Jehowa dodaje sił w obliczu tragedii
OD NASZEGO KORESPONDENTA W HISZPANII
W LUTYM tego roku spora grupa Świadków Jehowy z hiszpańskiego zboru w Bailén spędziła wspólnie piękny dzień w pobliskich górach Sierra Nevada. Znajdowali się zaledwie pięć kilometrów od domu, gdy na pas, którym podążał ich autobus, wjechał z naprzeciwka samochód i spowodował zderzenie czołowe. Nastąpiła eksplozja i autobus stanął w płomieniach. Niektórym pasażerom udało się w porę wydostać, ale w tyle autobusu wiele osób obezwładnionych dymem poniosło śmierć.
Ogółem zginęło 26 Świadków, wśród nich dzieci oraz czterech głosicieli pełnoczasowych — prawie jedna czwarta zboru.
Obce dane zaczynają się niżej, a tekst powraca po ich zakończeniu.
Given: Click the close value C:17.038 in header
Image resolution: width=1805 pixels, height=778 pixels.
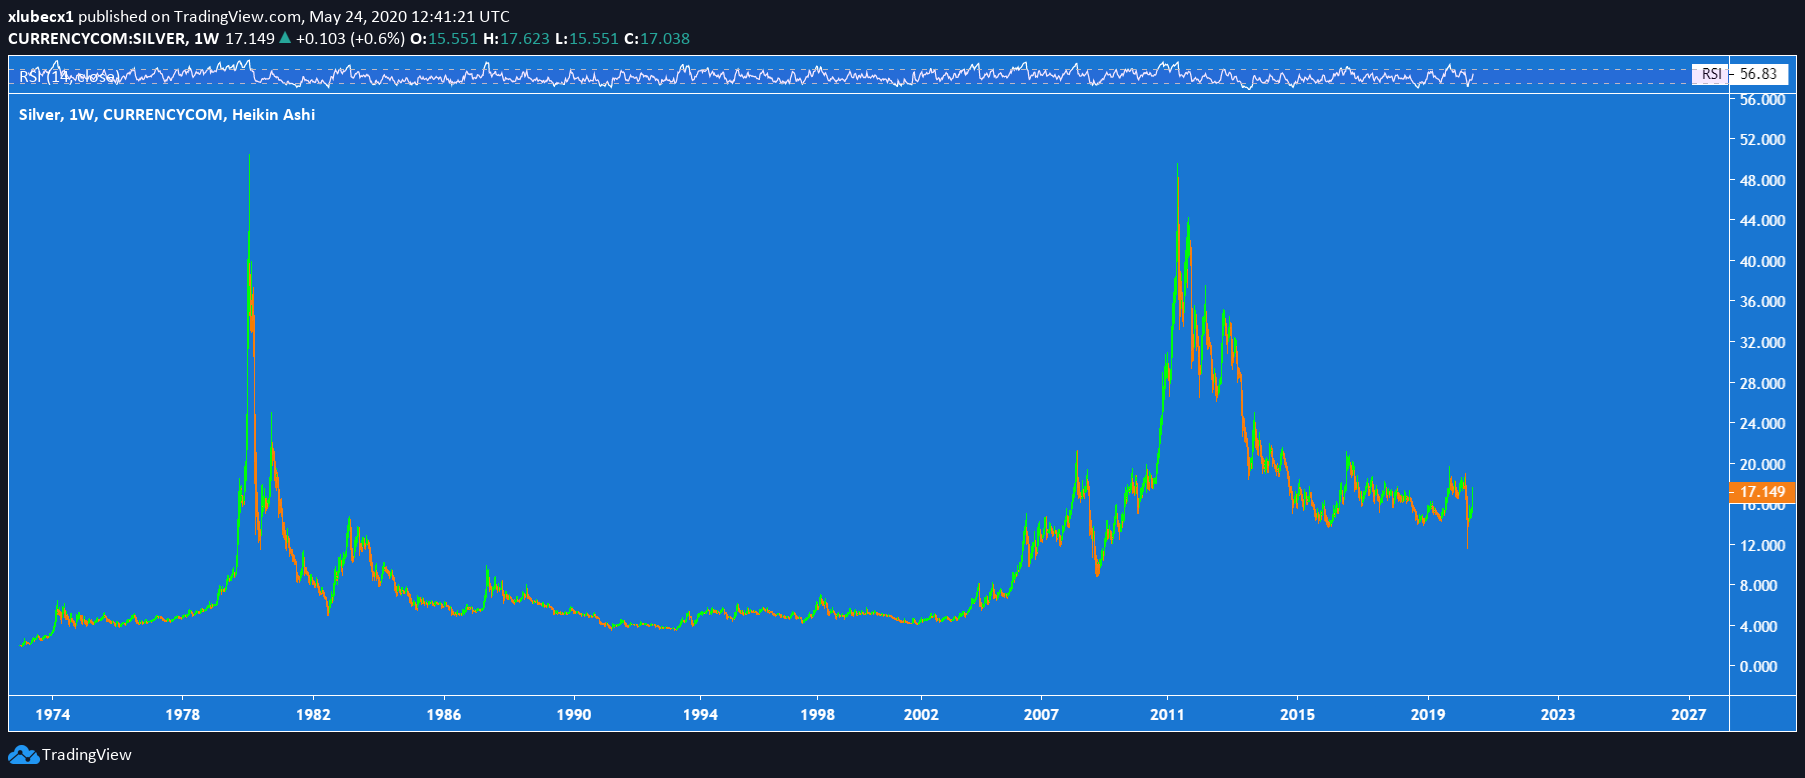Looking at the screenshot, I should [657, 39].
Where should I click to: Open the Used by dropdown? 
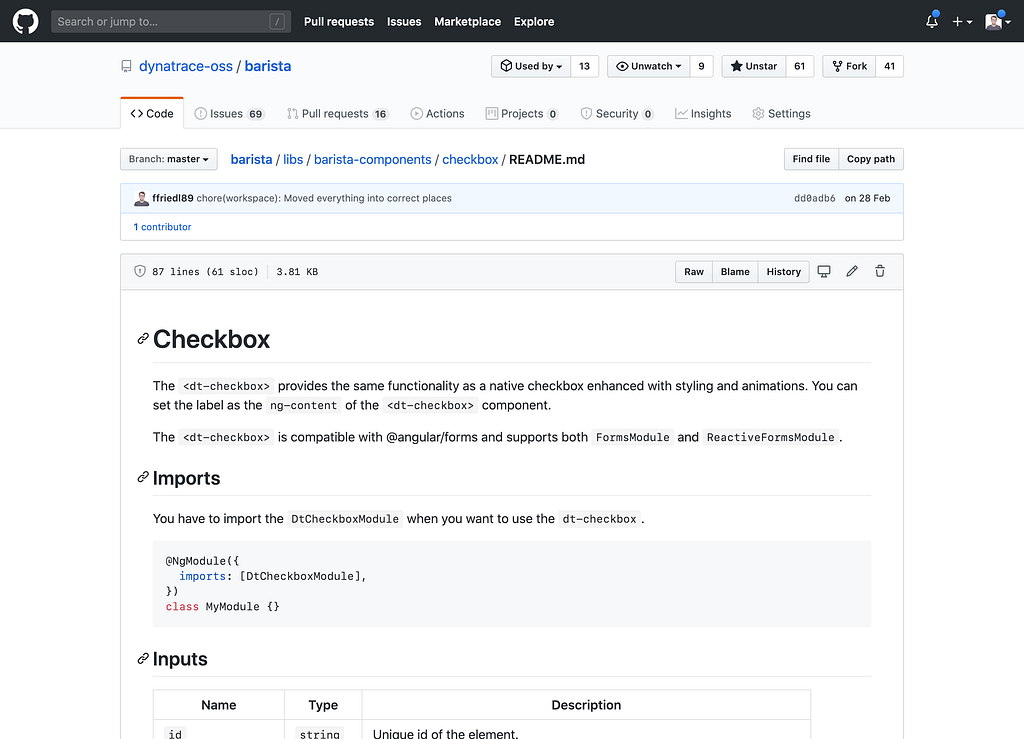(531, 66)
Król Hiszpanii, Juan Carlos, wyraził uczucia większości rodaków, pisząc w telegramie do burmistrza Bailén: „To tragiczne wydarzenie głęboko nami wstrząsnęło. Przyjmijcie wyrazy szczerego ubolewania. Prosimy przekazać rodzinom ofiar, że w tych ciężkich chwilach jesteśmy z nimi i współczujemy im z głębi serca”.
Niektórzy spośród tysięcy obecnych na pogrzebie zadawali sobie pytanie: Dlaczego dochodzi do takich tragedii? Oczywiście słudzy Jehowy — podobnie jak wszyscy inni ludzie — ulegają wypadkom spowodowanym przez „czas i nieprzewidziane zdarzenie” (Kaznodziei 9:11, 12, NW). Niemniej Jehowa obiecuje, że już wkrótce nikt nie będzie cierpiał z powodu takich nieszczęść (Objawienie 21:4, 5).
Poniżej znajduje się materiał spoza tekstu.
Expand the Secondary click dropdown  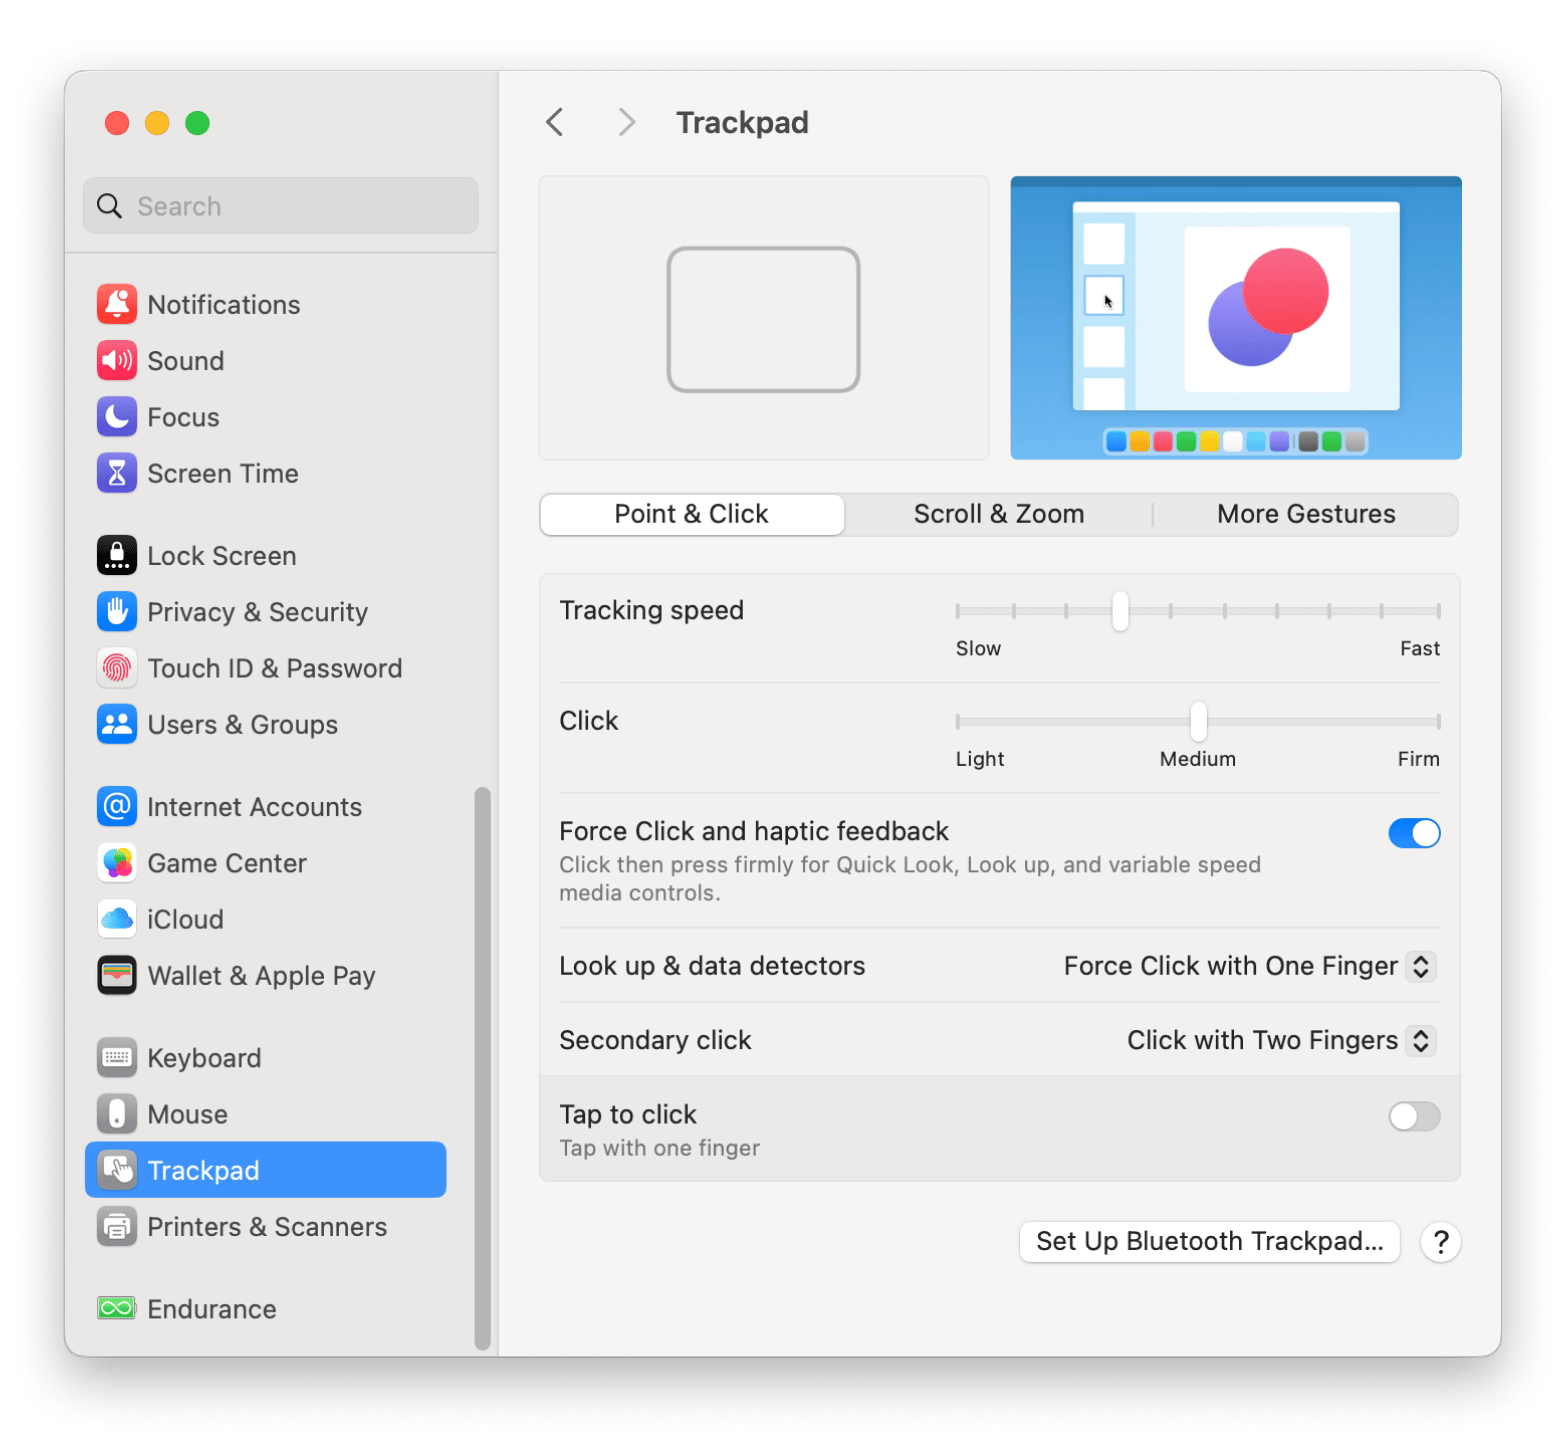(x=1420, y=1040)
Aby pokrzepić i wesprzeć Świadków Jehowy w Bailén, przybyło tam tysiące współwyznawców z różnych części kraju, między innymi wielu członków hiszpańskiej rodziny Betel. Również mieszkańcy miasta razem z miejscowymi i regionalnymi władzami dzielili ból osieroconych rodzin. Ich dzielna postawa zrobiła duże wrażenie na niejednym obserwatorze.
Antonio Gómez, burmistrz Bailén, powiedział: „Znam Świadków od lat i chociaż jestem agnostykiem, podziwiam waszą wiarę. Kiedy zdarzył się ten wypadek, od razu pomyślałem, że dzięki waszym więzom religijnym i międzyludzkim zniesiecie tę tragedię lepiej niż jakakolwiek inna społeczność. Widzę, że cierpiącym rodzinom pomoc niesie całe miasto. Być może wcześniej ludzie mieli o was mylne wyobrażenia, ale z przyjemnością stwierdzam, że to się zmieniło. Komuś, kto nie jest Świadkiem, trudno zrozumieć, skąd bierzecie tę wewnętrzną siłę”.
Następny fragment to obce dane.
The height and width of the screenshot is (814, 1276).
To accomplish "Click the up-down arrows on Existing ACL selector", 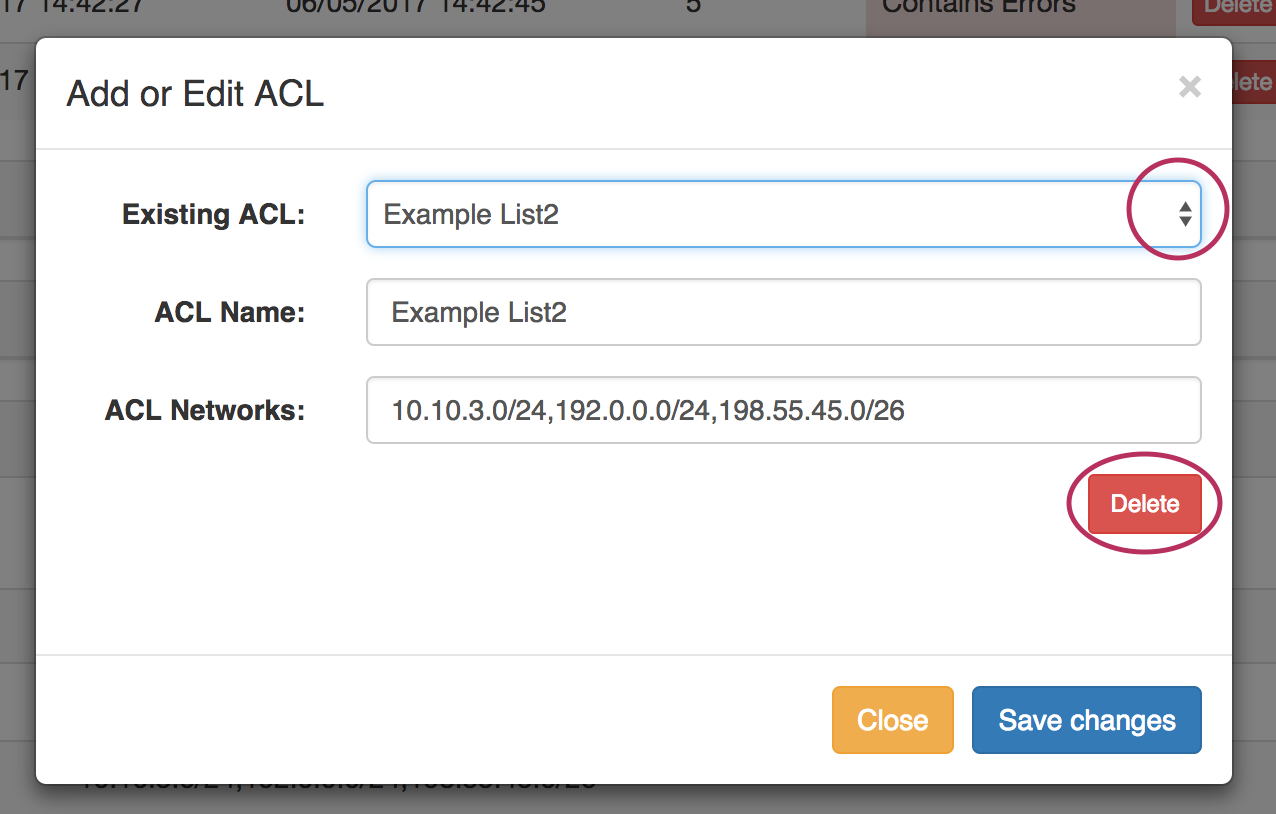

Minister robót publicznych José Borrell, reprezentujący na pogrzebie władze hiszpańskie, wyznał: „Cóż można powiedzieć tym, którym jeden cios odebrał prawie całe rodziny? Nic, czego sami by nie mogli znaleźć w swej wierze. (...) Macie cudowną religię”.
„Jedni drugich pocieszajcie”
Co takiego ‛znaleźli w swej wierze’? Przede wszystkim pokrzepienie od Jehowy — „Boga wszelkiego pocieszenia, który nas pociesza we wszelkim naszym ucisku” (2 Koryntian 1:3, 4). Pomimo bólu starczyło im sił, by wzajemnie dodawać sobie otuchy zgodnie ze słowami Pawła skierowanymi do Tesaloniczan: „Jedni drugich pocieszajcie i jedni drugich budujcie” (1 Tesaloniczan 5:11).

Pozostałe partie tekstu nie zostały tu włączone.